TRY IT: Set every entry down again exactly, excluding any pictures.

DATA RECORDS:
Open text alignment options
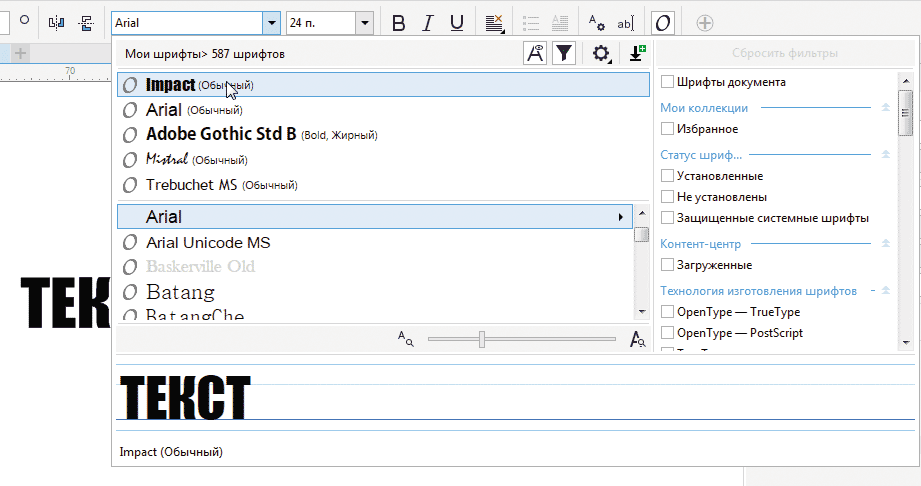The image size is (921, 486). point(495,22)
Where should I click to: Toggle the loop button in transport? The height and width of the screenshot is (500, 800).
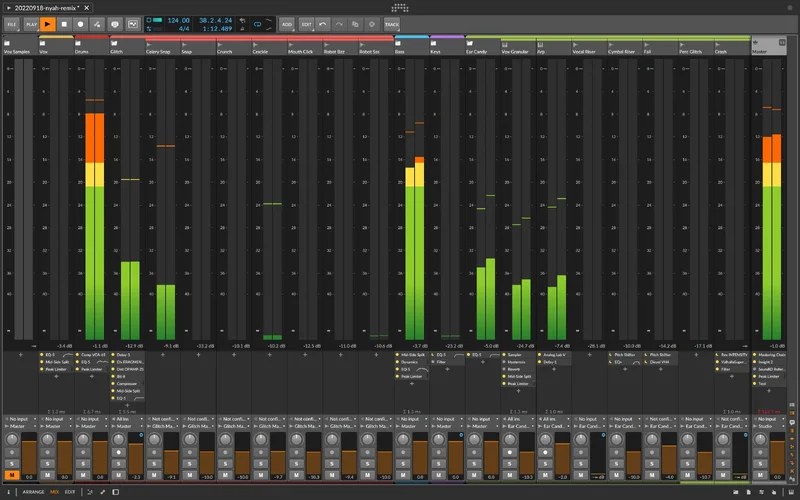coord(255,22)
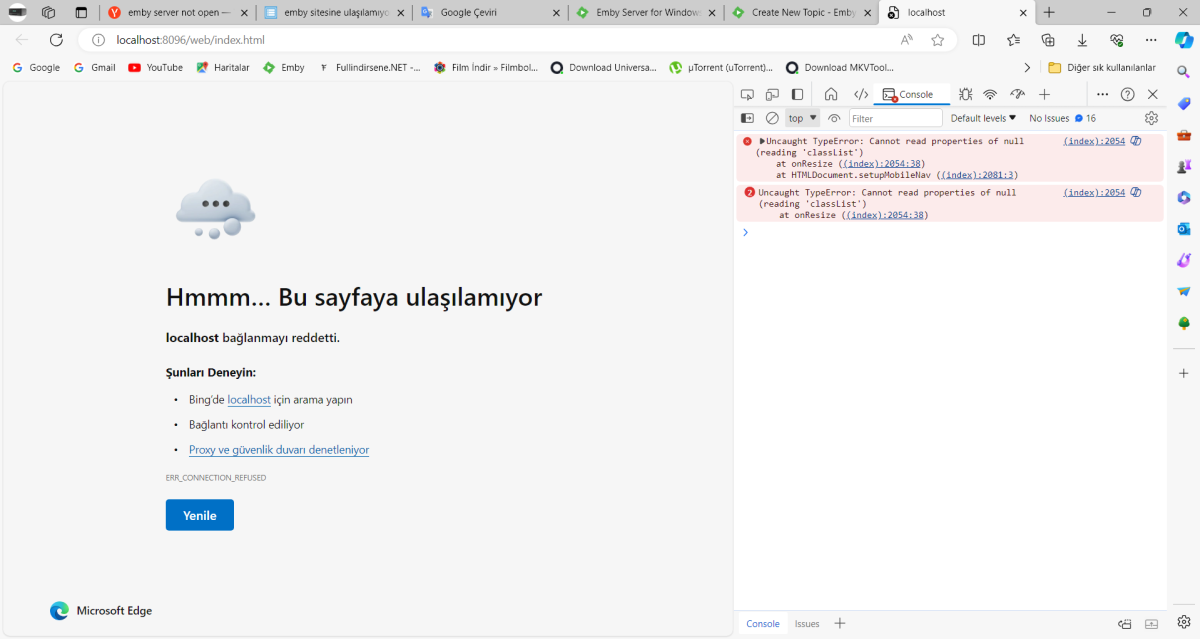Clear the console messages

click(771, 117)
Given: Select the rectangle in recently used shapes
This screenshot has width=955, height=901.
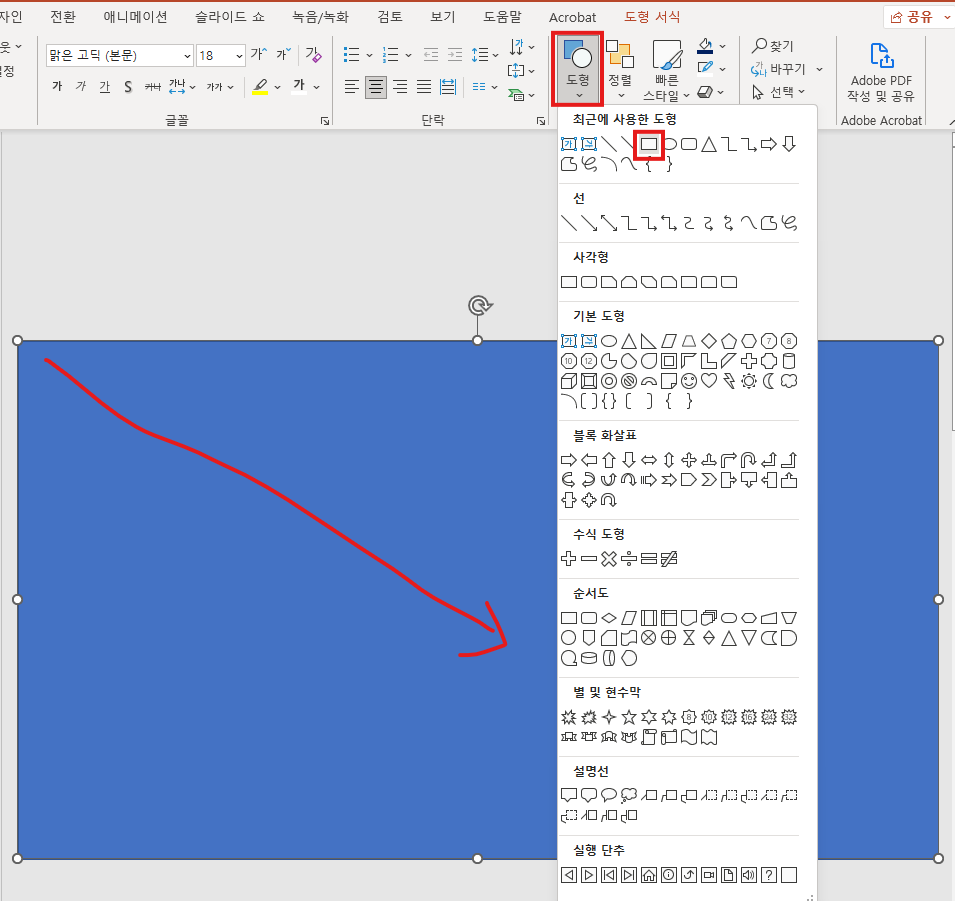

THE ANSWER:
Open text alignment options
The image size is (921, 486). point(495,22)
Where should I click to: Toggle the loop button in transport? The height and width of the screenshot is (500, 800).
coord(255,22)
Clear the console messages

click(771, 117)
Given: Select the rectangle in recently used shapes
This screenshot has width=955, height=901.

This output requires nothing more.